Los Estados Unidos están de fiesta. Donald Trump acaba de romper su propio récord de declaraciones falsas en una sola semana. Las 133 que logró los primeros siete días del pasado agosto, fueron rebasadas por las 170 que consiguió la segunda semana de octubre.
Estas 170 últimas subieron el total de declaraciones falsas desde la fecha de su inauguración, el 20 de enero de 2017, a un total de 3,086 con corte al 14 de octubre de 2018. Esto significa que en esos 633 días de su periodo presidencial, promedió 4.9 al día.
Estas cifras son parte de un esfuerzo permanente que realiza el periódico canadiense The Toronto Star (http://projects.thestar.com/donald-trump-fact-check/index.html), y con “declaraciones falsas” se refiere a mentiras evidentes y a exageraciones comprobables.
Al justificar este tesón periodístico, el diario es tajante: “Los historiadores dicen que nunca ha habido un mentiroso tan constante en la Oficina Oval. Creemos que la deshonestidad debe ser cuestionada. Creemos que la información incorrecta debe ser corregida”.
La ignorancia, ya sea esparcida, padecida o ambas, no es una virtud, diría Barack Obama. El problema, más allá de la deshonestidad o del desprecio por la precisión y la complejidad, es que lo que Trump dice o calla como presidente, influye en lo social, económico y político.

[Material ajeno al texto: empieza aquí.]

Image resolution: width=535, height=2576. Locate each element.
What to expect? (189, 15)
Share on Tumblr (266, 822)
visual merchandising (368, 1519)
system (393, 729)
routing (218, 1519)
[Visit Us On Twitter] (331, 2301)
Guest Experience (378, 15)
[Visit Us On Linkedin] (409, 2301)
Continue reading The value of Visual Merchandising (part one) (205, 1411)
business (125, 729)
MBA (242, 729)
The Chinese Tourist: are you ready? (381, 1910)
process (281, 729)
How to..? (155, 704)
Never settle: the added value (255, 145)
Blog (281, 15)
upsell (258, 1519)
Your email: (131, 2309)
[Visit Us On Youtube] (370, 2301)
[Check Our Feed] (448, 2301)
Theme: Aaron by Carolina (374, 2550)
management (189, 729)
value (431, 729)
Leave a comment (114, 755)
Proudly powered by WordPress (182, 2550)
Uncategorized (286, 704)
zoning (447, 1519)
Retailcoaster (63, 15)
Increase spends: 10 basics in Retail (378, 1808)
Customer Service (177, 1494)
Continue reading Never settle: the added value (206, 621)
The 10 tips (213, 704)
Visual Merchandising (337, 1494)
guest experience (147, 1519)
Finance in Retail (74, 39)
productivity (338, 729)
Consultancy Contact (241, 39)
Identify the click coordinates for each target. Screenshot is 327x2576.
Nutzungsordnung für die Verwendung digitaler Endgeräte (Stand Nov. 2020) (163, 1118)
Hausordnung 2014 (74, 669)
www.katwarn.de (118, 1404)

Por lo mismo, parte de los estadounidenses pueden convertirse en cómplices: si lo reeligen en 2020, estarán dando “pase libre” a este tipo de política (este autor cree que, debido a los enclaves Republicanos que preceden a Trump, las legislativas de este noviembre no representan un “referéndum” tan claro sobre su figura como, por ejemplo, una elección presidencial).

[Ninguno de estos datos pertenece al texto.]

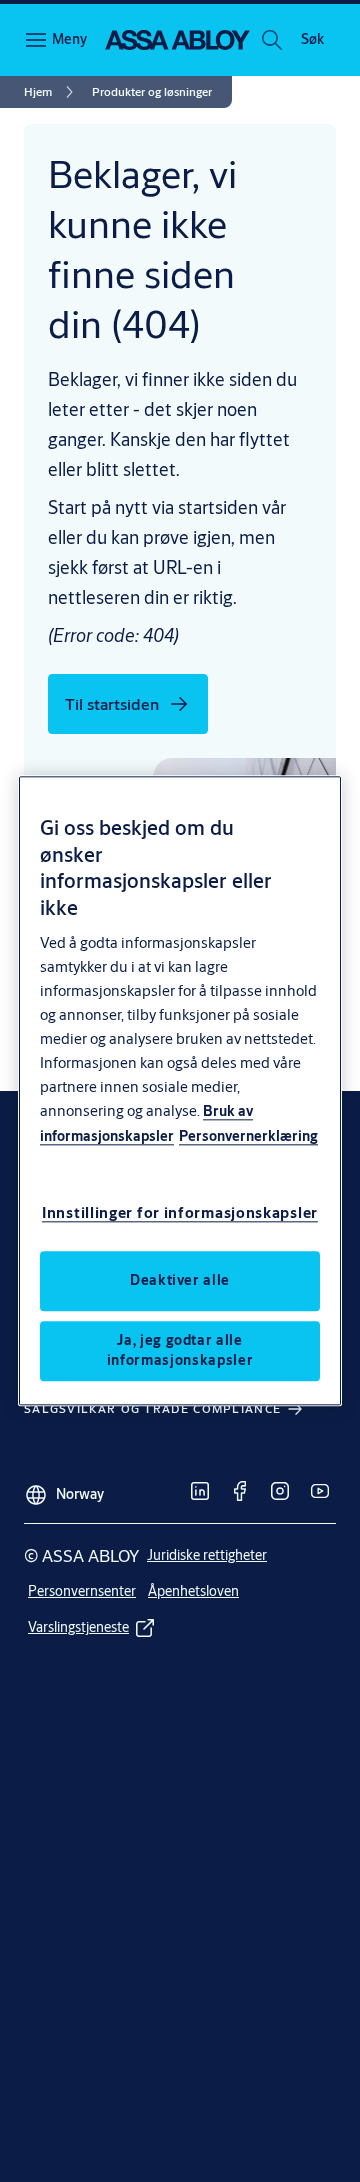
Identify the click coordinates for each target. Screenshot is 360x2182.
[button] (312, 40)
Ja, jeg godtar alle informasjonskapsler (180, 1351)
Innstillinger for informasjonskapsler (180, 1213)
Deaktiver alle (180, 1281)
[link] (52, 92)
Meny (69, 39)
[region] (180, 1090)
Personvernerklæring (248, 1137)
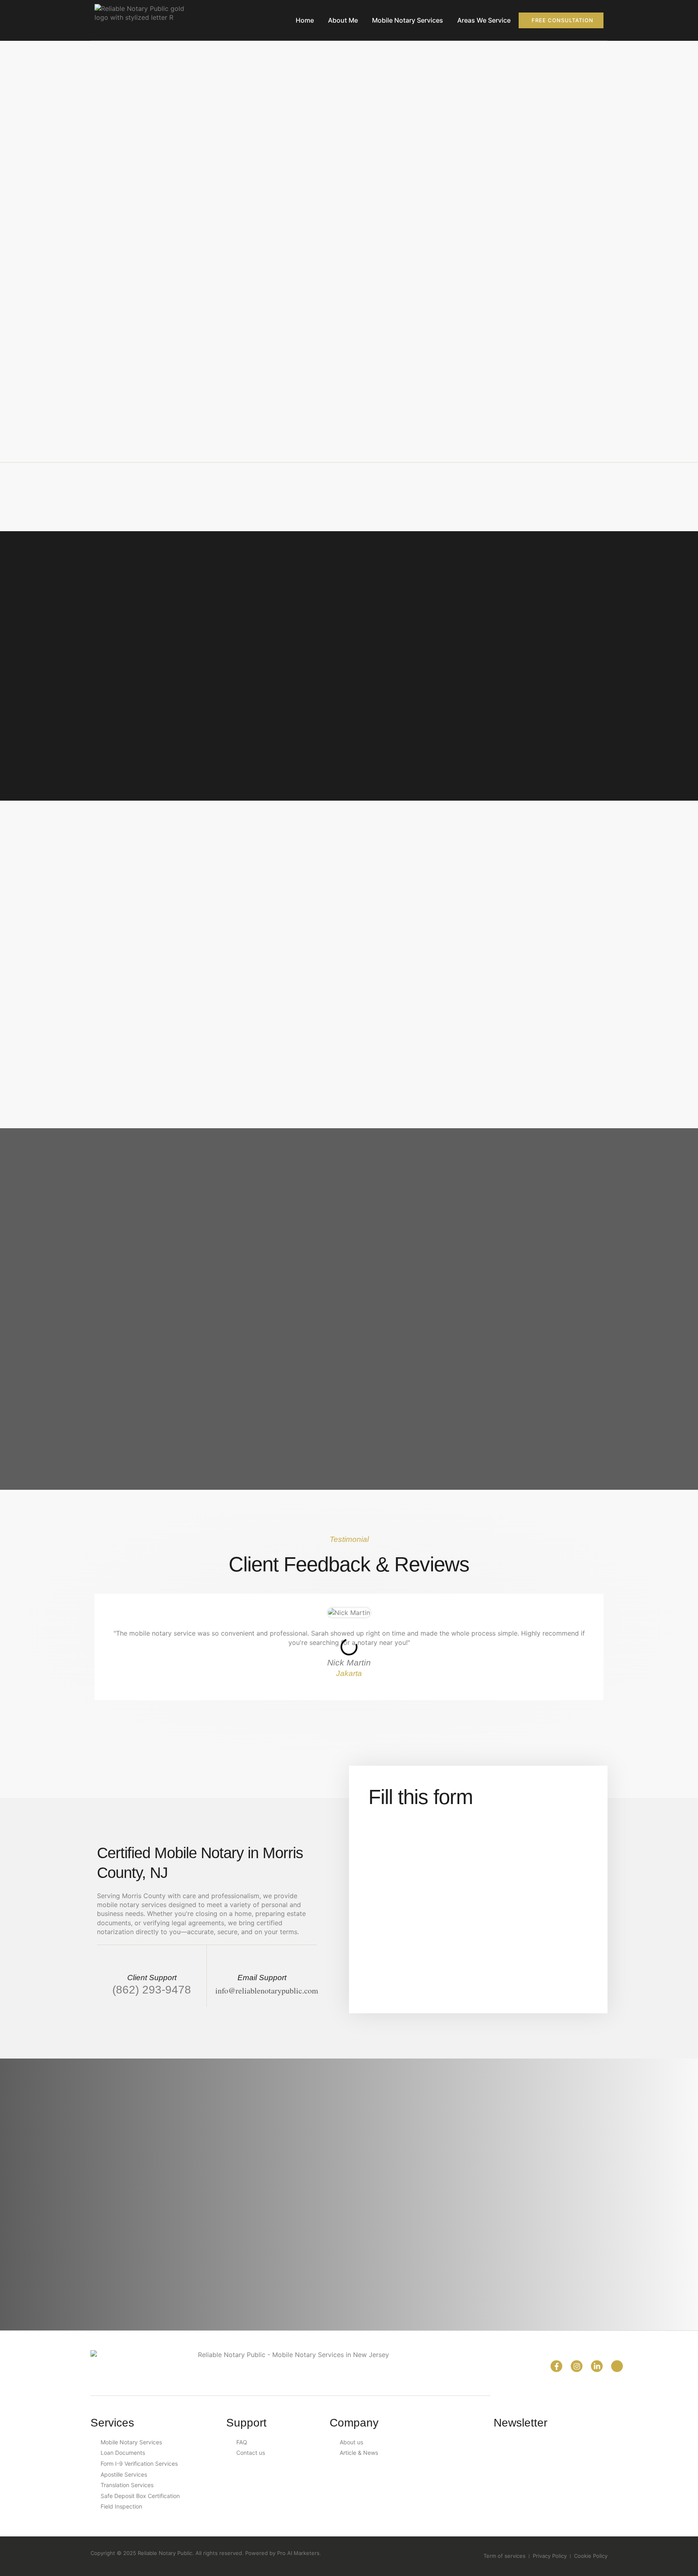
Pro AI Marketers (298, 2553)
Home (305, 20)
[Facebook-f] (556, 2366)
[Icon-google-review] (617, 2366)
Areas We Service (484, 20)
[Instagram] (576, 2366)
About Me (343, 20)
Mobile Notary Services (407, 20)
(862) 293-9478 (151, 1989)
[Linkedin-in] (597, 2366)
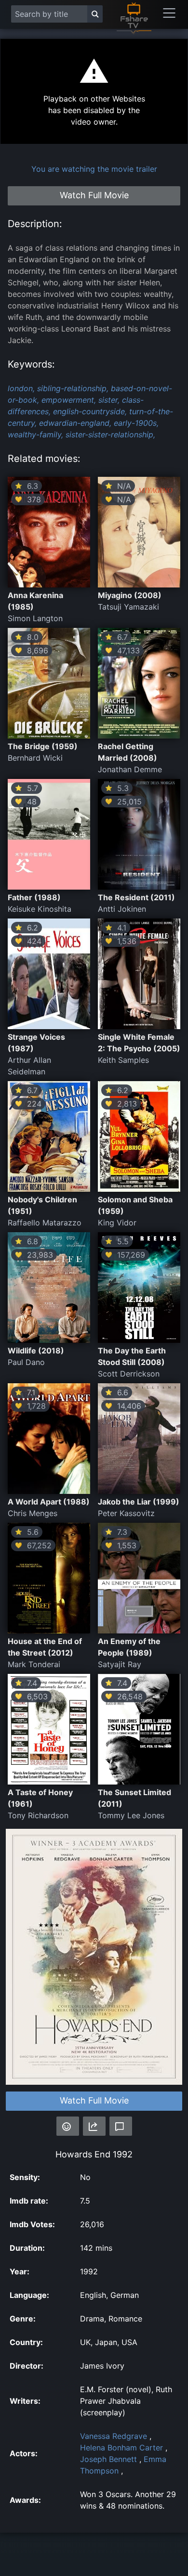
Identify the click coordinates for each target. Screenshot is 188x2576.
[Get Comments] (120, 2126)
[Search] (95, 14)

En “¿Por qué molestarse con las elecciones?” (2018), Adam Przeworski da un dato bastante desalentador en este contexto: entre 1788 y 2008, los “incumbents” (sin traducción literal; se refiere al individuo que está en el poder) alrededor del mundo ganaron las elecciones a nivel nacional en 2,315 de 2,949 contiendas (79 %, con probabilidades de victoria de 4:1).
Si se reelige a Trump, el voto americano estaría premiando, y no castigando, a quien a todas luces rompió la regla más básica del juego. Esto, además de regocijo para los enemigos de la democracia en el mundo, sería un golpe directo a la idea de representatividad; a la figura del votante como agente mínimamente racional; y al poder percibido del voto como herramienta de premio/castigo.